The Royal Bank of Scotland is currently 70 per cent owned by the state having received significant funding from the Labour government. As a result the bank has been analysing its operations and looking for efficiencies, which results in cuts.
In January the bank announced that it was making 221 people redundant at its Dublin Technology Services Centre, which will close during 2010. The bank has also sold off its factoring division in Germany to GE Capital.
RBS has been examining ways to dilute the Asset Protection Scheme through share issues but doubtless still in shock over the stunning events of earlier in the year.
With roots dating back to the early 18th century, 2008 and 2009 arguably saw more turmoil than any other years in its history for the RBS, which has tended to use the shortened version of its name in the last few years in order to appeal to a global market.
It was not as if RBS did not have enough on its plate, having just digested ABN Amro, the purchase that turned out to have been a disastrous error.
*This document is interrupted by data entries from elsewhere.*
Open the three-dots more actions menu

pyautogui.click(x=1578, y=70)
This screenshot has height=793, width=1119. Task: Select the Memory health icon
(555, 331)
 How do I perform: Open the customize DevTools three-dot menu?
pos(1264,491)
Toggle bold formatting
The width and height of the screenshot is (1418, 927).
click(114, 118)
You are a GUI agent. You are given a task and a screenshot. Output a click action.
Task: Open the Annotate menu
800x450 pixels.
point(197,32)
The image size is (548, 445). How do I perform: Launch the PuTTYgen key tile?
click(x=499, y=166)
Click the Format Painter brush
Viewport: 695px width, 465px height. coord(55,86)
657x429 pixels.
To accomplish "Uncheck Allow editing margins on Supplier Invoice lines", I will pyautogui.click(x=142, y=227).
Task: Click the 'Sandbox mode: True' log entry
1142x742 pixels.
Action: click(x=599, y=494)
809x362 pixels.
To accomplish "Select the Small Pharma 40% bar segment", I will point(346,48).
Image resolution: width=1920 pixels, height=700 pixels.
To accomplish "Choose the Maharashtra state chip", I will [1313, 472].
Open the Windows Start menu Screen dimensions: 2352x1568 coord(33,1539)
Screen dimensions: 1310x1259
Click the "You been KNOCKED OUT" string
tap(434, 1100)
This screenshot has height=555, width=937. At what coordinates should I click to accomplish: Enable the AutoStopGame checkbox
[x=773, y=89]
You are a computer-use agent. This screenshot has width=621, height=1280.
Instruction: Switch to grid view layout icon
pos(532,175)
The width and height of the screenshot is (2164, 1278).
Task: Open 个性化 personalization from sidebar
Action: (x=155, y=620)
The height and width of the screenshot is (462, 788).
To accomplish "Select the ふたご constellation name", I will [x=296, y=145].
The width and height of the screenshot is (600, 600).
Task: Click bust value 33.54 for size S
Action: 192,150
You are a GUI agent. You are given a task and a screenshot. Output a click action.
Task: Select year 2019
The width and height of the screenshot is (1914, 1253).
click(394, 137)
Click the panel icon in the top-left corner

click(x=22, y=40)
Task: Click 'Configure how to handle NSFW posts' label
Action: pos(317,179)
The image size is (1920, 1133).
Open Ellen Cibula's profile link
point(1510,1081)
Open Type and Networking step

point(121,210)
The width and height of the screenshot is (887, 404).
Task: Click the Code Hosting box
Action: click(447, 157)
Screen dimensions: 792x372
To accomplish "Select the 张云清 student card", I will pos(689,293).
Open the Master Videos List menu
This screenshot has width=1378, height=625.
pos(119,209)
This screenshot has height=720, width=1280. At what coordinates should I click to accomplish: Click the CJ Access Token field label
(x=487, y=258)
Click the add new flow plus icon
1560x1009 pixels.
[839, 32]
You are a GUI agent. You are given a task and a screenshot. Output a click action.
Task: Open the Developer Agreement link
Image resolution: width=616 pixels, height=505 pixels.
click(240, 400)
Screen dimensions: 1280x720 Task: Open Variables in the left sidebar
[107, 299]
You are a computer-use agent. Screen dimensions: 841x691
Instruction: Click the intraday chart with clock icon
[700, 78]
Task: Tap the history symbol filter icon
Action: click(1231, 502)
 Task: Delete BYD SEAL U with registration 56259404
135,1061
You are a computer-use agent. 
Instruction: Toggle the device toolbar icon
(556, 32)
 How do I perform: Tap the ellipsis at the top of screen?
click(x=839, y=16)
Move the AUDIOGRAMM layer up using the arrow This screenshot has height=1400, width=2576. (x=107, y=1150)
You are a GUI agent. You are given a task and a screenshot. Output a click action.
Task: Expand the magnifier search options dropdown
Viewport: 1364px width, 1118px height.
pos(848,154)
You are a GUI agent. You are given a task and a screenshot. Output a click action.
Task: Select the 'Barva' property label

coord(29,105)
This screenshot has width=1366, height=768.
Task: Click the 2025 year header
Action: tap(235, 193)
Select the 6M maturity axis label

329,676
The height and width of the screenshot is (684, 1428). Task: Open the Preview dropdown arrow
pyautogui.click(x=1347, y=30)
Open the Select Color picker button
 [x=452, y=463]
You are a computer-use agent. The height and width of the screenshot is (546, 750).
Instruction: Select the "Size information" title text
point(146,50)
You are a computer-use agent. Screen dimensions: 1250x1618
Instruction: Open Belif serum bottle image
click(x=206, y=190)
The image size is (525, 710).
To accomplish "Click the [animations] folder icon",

The fallout, when it came, was brutal with massive losses and layoffs including a round of 2300 back-office positions in February. In May, RBS confirmed IT-specific job cuts of up to 700 positions.
However, with security and governance even more stark than ever, and with massive cost savings required, IT diligence has had to continue with ABN Amro manager of incident response and prevention Tom Roelofs saying there had been "enormous" challenges, including the security risks potentially coming from disgruntled staff.